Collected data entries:

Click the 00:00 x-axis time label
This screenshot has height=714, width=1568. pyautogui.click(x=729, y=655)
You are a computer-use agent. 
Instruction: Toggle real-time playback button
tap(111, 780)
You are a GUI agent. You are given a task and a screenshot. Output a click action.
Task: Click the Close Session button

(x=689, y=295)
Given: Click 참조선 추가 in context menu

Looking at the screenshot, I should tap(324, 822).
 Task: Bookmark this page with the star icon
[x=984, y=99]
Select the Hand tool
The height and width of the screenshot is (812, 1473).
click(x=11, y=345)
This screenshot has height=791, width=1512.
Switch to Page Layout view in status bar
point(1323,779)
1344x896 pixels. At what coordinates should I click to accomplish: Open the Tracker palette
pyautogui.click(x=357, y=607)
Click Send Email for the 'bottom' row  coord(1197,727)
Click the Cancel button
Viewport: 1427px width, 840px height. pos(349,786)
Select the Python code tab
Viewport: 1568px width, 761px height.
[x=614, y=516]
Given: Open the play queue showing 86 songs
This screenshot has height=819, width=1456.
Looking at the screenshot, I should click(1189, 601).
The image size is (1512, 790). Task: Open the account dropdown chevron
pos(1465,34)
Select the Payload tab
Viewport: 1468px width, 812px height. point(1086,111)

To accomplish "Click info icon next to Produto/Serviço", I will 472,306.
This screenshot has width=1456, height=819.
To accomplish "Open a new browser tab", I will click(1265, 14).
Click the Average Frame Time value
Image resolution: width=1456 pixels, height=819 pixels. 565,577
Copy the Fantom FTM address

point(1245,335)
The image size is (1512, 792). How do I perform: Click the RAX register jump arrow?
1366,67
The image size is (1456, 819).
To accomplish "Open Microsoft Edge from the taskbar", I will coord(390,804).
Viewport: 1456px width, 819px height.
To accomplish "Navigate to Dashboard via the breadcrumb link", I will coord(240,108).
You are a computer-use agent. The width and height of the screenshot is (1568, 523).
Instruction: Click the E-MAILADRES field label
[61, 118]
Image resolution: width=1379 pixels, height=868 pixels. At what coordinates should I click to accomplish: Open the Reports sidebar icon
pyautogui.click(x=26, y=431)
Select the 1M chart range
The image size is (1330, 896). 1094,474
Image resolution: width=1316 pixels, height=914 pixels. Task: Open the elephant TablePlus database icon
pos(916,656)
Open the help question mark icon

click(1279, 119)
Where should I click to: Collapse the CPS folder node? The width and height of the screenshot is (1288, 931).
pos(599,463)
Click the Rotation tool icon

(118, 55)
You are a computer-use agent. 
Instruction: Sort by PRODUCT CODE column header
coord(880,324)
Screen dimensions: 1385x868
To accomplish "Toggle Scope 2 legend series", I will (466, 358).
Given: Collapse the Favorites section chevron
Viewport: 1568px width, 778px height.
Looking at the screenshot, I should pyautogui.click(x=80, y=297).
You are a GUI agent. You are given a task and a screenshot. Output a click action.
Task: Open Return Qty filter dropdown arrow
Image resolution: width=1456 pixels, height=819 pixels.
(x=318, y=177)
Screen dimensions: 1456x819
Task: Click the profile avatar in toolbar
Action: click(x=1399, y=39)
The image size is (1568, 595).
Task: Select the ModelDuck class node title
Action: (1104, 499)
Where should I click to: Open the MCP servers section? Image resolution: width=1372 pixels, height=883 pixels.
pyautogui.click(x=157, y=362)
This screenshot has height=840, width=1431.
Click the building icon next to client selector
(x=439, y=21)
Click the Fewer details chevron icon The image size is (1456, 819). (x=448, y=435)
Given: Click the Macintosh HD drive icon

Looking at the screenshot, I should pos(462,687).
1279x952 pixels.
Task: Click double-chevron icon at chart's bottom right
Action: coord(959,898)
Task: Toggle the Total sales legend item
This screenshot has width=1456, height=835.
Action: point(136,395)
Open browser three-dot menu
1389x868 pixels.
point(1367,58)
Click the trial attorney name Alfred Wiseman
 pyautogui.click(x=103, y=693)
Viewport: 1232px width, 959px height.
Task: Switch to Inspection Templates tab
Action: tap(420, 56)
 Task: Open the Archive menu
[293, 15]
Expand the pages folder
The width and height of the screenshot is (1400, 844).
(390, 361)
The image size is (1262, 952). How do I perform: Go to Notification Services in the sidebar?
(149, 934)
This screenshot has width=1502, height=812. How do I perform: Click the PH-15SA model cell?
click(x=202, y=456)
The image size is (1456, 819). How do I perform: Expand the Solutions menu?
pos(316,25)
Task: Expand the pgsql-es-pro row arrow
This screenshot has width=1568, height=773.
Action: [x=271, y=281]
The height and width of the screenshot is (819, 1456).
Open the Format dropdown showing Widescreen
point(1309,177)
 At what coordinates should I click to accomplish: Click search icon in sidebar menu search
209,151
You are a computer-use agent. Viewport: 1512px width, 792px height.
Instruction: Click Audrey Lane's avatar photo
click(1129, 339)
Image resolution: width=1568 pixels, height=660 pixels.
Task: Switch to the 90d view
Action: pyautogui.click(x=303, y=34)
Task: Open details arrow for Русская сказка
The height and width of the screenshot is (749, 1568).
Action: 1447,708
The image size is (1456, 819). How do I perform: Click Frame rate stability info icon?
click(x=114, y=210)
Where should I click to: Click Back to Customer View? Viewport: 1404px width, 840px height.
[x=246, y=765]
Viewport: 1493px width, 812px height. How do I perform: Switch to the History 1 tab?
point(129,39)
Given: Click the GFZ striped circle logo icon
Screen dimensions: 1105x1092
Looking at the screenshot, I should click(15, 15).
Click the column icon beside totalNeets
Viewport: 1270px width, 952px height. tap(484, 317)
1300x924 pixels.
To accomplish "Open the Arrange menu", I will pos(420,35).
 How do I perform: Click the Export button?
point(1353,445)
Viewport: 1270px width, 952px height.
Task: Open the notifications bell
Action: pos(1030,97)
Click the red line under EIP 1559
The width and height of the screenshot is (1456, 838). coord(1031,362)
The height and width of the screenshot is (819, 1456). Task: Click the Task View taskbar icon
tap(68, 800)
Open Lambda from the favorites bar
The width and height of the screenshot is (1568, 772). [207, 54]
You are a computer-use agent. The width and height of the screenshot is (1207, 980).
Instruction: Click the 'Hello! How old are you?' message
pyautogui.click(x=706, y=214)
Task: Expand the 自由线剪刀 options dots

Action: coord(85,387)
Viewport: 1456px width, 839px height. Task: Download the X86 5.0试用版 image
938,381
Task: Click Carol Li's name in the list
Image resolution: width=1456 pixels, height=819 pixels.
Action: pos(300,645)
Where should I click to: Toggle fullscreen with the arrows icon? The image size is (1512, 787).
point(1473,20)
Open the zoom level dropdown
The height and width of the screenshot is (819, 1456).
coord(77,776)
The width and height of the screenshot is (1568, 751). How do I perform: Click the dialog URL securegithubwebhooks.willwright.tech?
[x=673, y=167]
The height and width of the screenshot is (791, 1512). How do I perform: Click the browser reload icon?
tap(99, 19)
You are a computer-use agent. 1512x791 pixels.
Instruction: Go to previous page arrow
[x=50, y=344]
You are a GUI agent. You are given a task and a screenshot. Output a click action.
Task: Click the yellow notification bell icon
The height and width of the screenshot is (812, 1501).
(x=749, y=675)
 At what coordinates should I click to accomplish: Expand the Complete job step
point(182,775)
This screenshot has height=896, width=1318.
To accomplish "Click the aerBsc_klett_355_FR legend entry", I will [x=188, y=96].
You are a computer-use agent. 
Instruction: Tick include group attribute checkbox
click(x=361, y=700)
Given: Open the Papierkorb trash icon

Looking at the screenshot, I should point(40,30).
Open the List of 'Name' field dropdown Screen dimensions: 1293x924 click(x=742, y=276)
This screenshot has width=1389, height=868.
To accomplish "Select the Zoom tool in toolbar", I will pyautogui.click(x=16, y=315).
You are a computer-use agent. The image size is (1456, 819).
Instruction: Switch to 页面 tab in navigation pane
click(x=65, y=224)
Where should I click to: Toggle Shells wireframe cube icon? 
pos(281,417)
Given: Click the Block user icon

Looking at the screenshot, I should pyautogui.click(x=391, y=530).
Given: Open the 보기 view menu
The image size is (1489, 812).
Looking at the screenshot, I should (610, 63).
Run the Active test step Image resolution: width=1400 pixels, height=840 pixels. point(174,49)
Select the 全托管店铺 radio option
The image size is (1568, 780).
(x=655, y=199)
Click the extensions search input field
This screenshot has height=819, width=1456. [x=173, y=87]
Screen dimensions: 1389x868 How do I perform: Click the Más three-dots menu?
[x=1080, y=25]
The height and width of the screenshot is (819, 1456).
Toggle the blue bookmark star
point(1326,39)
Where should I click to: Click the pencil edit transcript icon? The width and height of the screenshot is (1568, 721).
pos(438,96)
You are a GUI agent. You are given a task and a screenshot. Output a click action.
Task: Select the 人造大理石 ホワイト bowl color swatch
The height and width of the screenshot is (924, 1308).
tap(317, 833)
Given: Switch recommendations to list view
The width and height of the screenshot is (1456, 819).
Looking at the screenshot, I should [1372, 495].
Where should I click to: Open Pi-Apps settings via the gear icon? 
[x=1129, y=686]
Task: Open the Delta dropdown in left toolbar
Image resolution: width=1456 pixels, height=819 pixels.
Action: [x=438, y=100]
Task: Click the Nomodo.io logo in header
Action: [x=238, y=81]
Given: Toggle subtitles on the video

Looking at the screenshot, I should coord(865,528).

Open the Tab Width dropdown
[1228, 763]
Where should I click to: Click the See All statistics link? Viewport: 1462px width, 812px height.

■ ASSIGNMENT: Please return exactly the lines from the one containing "Open the Tab Width dropdown" through the end of the entries above, adding no other line.

■ OUTPUT FOR THIS EXERCISE:
Open the Tab Width dropdown
[1228, 763]
Where should I click to: Click the See All statistics link? Viewport: 1462px width, 812px height.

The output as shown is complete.